No.242 - 'AB kollarını Türkler'e açmalı'

-
Aa
+
a
a
a

Merhaba kâinat!..

Dublin’den Strasbourg’a giderken uçakta, önemli açıklamalarda bulunmuş AKP lideri Erdoğan ve bunlardan biri de bugün hemen bütün gazetelerin birinci sayfalarını kaplıyordu. Erdoğan, başbakanlıkta ısrarlıydı ve 109. Madde 1 ay içinde değişecekti. Söz konusu madde, “seçimi kazanan veya en fazla oy alan partinin genel başkanı veya milletvekili” ifadesini içerecek şekilde değiştirilirse Erdoğan’ın başbakan olması çok kısa sürede mümkün olabilecekmiş.

Gazeteler, seçimlerden önce milletvekili seçilmeden başbakan olmayacağını söyleyen AKP liderinin, birdenbire başka bir şey söylemeye başladığının üzerinde duruyorlar.

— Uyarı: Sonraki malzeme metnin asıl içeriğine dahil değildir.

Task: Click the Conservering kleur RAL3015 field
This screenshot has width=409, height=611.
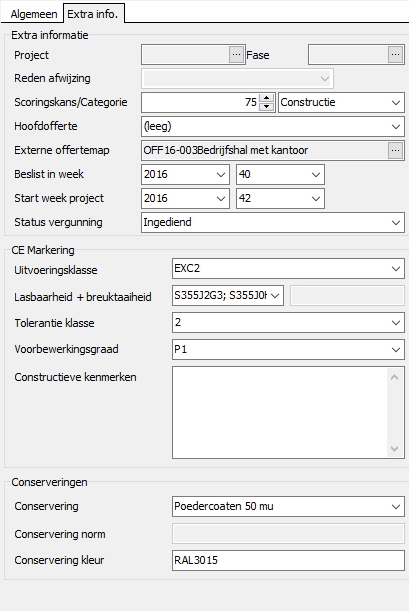Action: point(288,560)
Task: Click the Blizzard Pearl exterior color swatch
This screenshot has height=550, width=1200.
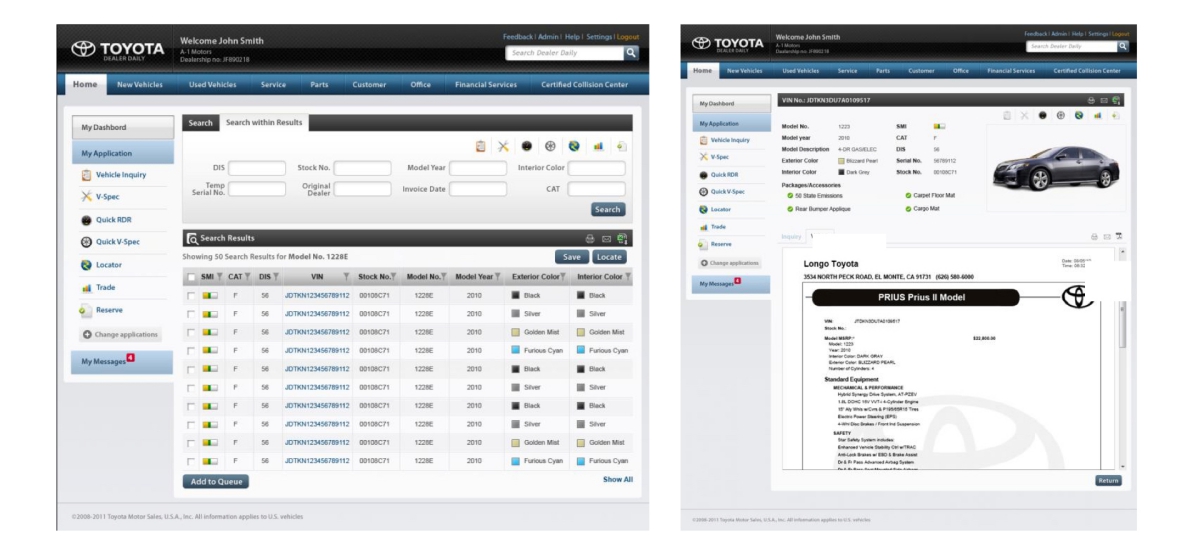Action: [842, 160]
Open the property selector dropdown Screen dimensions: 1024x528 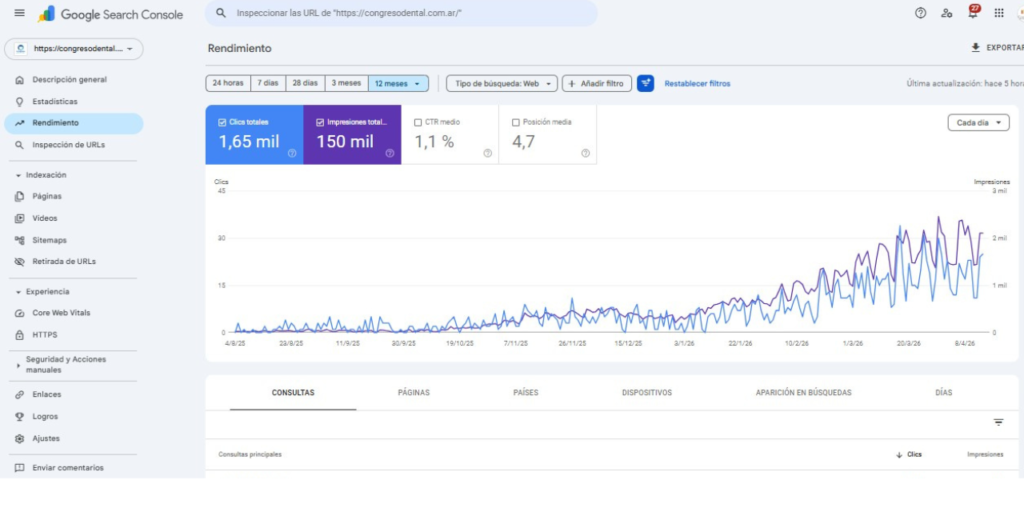(x=74, y=48)
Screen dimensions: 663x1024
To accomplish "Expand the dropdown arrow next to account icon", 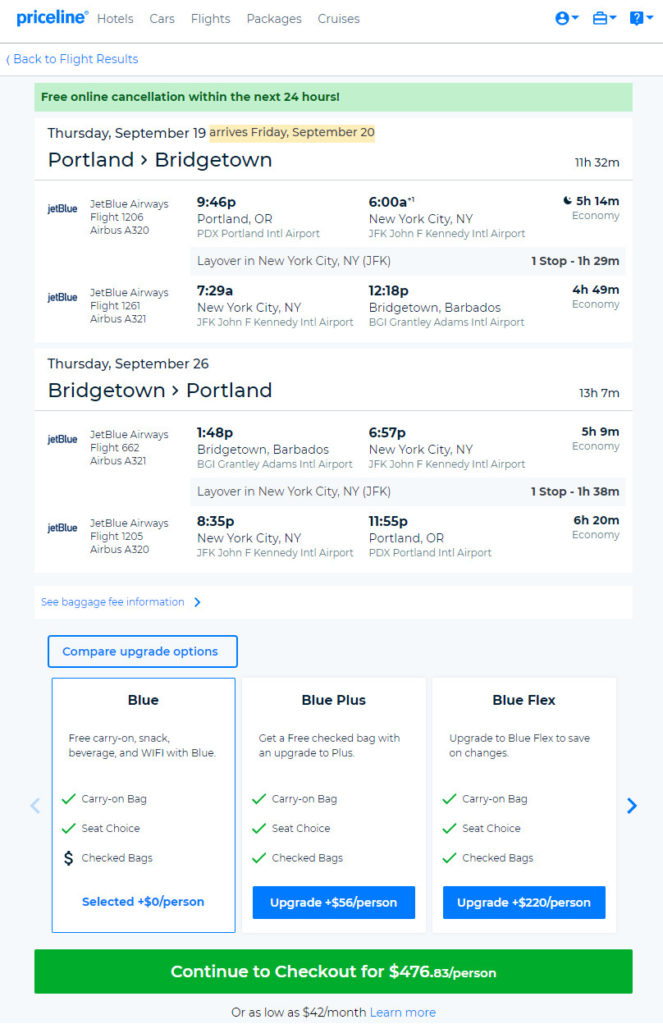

Erdoğan, ‘de facto’ başbakan ve bu durumun bir an önce ‘de jurae’ olmasını istiyor ki haksız olduğunu söylemek olanaksız. Erdoğan, başbakanlığa bir an önce gelmek istediğini Avrupa gezileri sırasında daha kuvvetle vurgulamaya başladı. Bu gelişmede, gördüğü sıcak ilginin ve Bülent Arınç’ın Meclis Başkanlığı seçiminde 369 oy almasının, yani AKP’nin anayasayı istediği zaman değiştirebileceği izlenimini edinmesinin payı olduğunu söyleyebiliriz.

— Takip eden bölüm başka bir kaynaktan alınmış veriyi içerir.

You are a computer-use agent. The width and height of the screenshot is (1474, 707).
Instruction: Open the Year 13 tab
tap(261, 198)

Bunlar son derece olumlu gelişmeler aslında; Erdoğan mümkün olan en kısa sürede başbakan olmalı, bu beklentinin gündemin ilk sıralarında kalmasına, icraatın önünü tıkamasına fırsat tanınmamalı. Bir de, ‘başbakan’ın başbakan olamaması gibi tuhaf bir durum, Abdullah Gül’ün de bir süre sonra yıpranmasına neden olabilir. Gül, ‘emanetçi’ konumunda bulunmadığını, dahası bunu önemsemediğini; iki siyasetçi arasındaki işbirliğinin daha önemli olduğunu söylüyor, ancak inisiyatif kullanmak söz konusu olduğu zaman Gül tarzı ile Erdoğan tarzı arasındaki muhtemel nüanslar da mı sorun olmayacak?..

Velhasıl, halihazırdaki tuhaflık, fakir tefrikacılarınızın en azından oturup kurmalarına sebep olmaktan başka bir işe yaramıyor şimdilik.

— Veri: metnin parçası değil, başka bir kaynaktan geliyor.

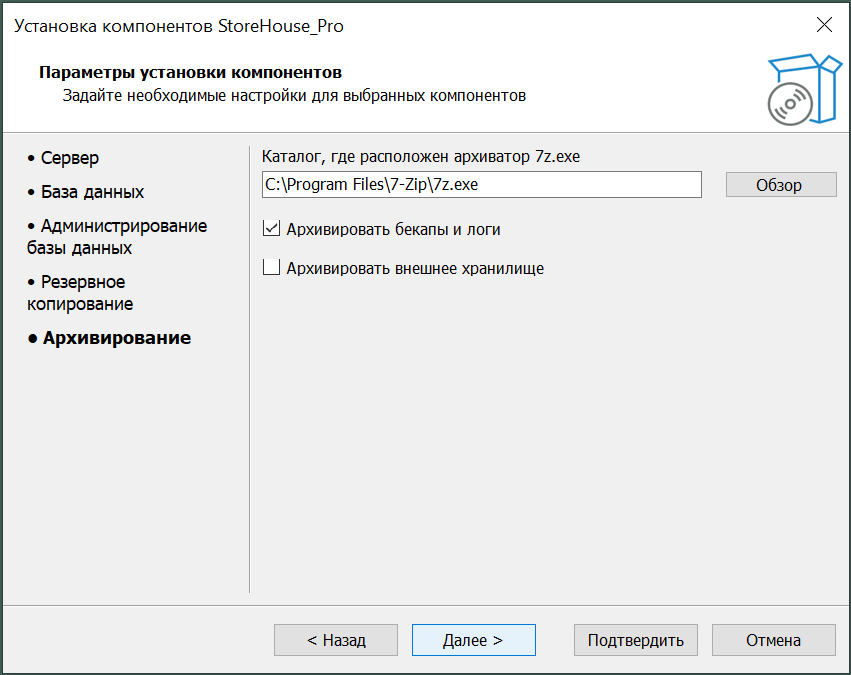
Task: Switch to "Резервное копирование" step
Action: click(80, 292)
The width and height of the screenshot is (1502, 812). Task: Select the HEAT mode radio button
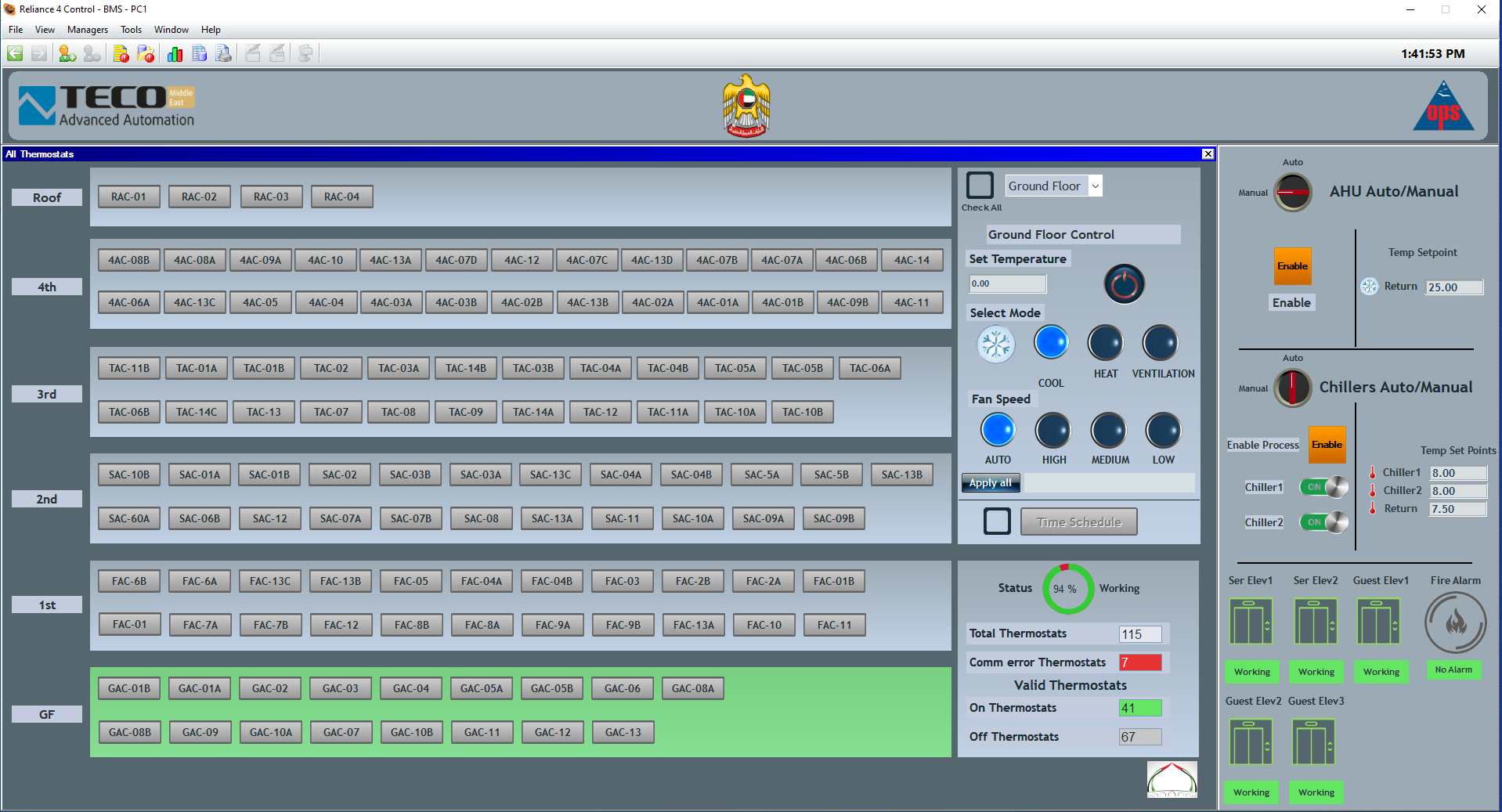coord(1105,343)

Öte yandan, asıl büyük tartışma Erdoğan’ın, Avrupa Birliği (AB), Kıbrıs ve Avrupa Güvenlik ve Savunma Politikası (AGSP) konularını aynı çerçevede değerlendirmek istemesi üzerine ortaya çıkmış bulunuyor. “Şahin dış politika yok,” diyor Erdoğan. “Karşılıklı özveri şart. Başımızı kuma sokmuyoruz. Bugüne dek AGSP, Kıbrıs ve AB üyeliği konularını karıştırmayalım diyorduk. Şu anda bu konular birbirinden ayrılmıyor. Onlar [Avrupalı liderler] bu konuları ilintili görüyorsa karşı tezler sunmak gerekir. Biz de sunduk.” Resmi dış politika ise bugüne kadar Kıbrıs ile AB arasında herhangi bir bağlantı kurulamayacağını söylüyordu. Anlaşıldığı kadarıyla Erdoğan, en temelde, temsil ettiği uzlaşmacı tavrın Avrupa tarafından görmezden gelinmesi riskini asgariye indirmek istiyor, böyle bir üçlü paket tarifinde bulunurken. Yoksa, bir muhafazakâr olarak millî tehlikeye atacak adımları en son Erdoğan’dan beklememiz gerekir, öyle değil mi?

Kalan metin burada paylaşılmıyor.